Some authors have investigated the number of SNP´s markers applied in GWS and divergent results were found on the use of higher or lower density of SNP´s sets (Habier et al. 2009; Weigel et al. 2009; Moser et al. 2010; Crossa et al. 2013; Perez-Rodriguez et al. 2013; Tayeh et al. 2015; Sousa et al. 2019). The higher density of genotyping does not always offer the best accuracy and subsets of markers can sometimes outperform the data set (Zhang et al. 2010; Ma et al. 2016). Sousa et al. (2019) concluded that genotyping costs can be reduced without decreasing the accuracy of GWS through the application of methodologies for obtaining subsets of markers and demonstrated that it is possible to select the most informative markers and create a low-cost SNP chip to implement in genomic selection in breeding programs. Thus, the use of subsets of markers selected based on their effects or positions provides an efficient strategy to improve accuracy (Vazquez et al. 2010; Resende Jr et al. 2012; Zhang et al. 2015). Tayeh et al. (2015) decreased the number of markers from 9824 to 2945, maintaining a single marker per position exclusive to the map. These authors did not observe a reduction in the accuracy of precision in any of the evaluated traits. Ma et al. (2016), concluded that the pre-selection of markers based on the analysis of haplotype blocks is an interesting option to reduce costs with the implementation of genomic selection.
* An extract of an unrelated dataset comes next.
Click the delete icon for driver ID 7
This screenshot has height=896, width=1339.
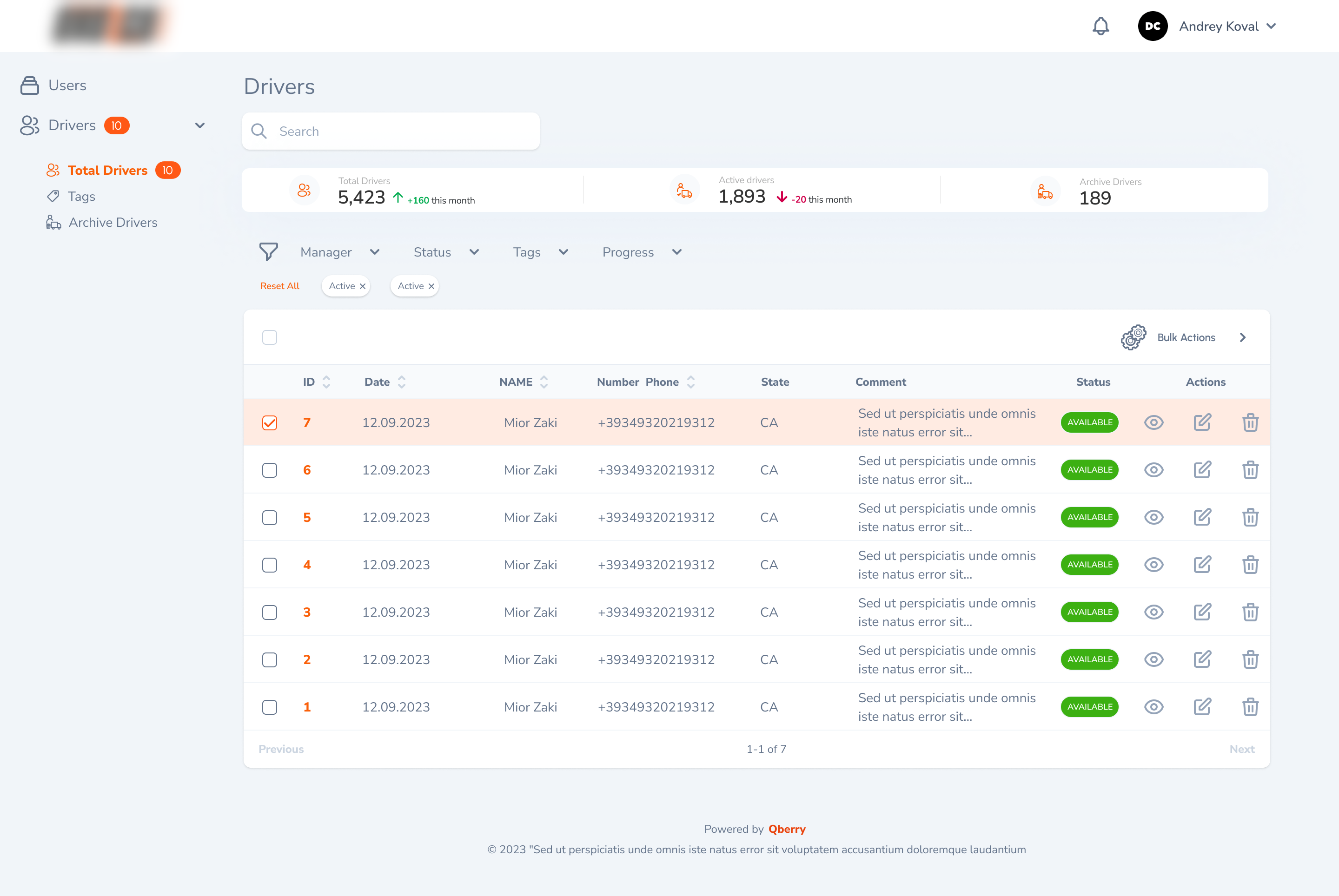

In this study, the reduction in dimensionality proved to be effective, since the values of the r2, RMSE, and AIC statistics, associated with models with a reduced number of markers, proved to be efficient, indicating an improvement in the quality and accuracy of prediction. Thus, it was possible to verify that the presence of non-informative or small effect markers can be removed from the data set and that the prediction of the genetic value with reduced information preserved the same biological conclusions when using a larger data set.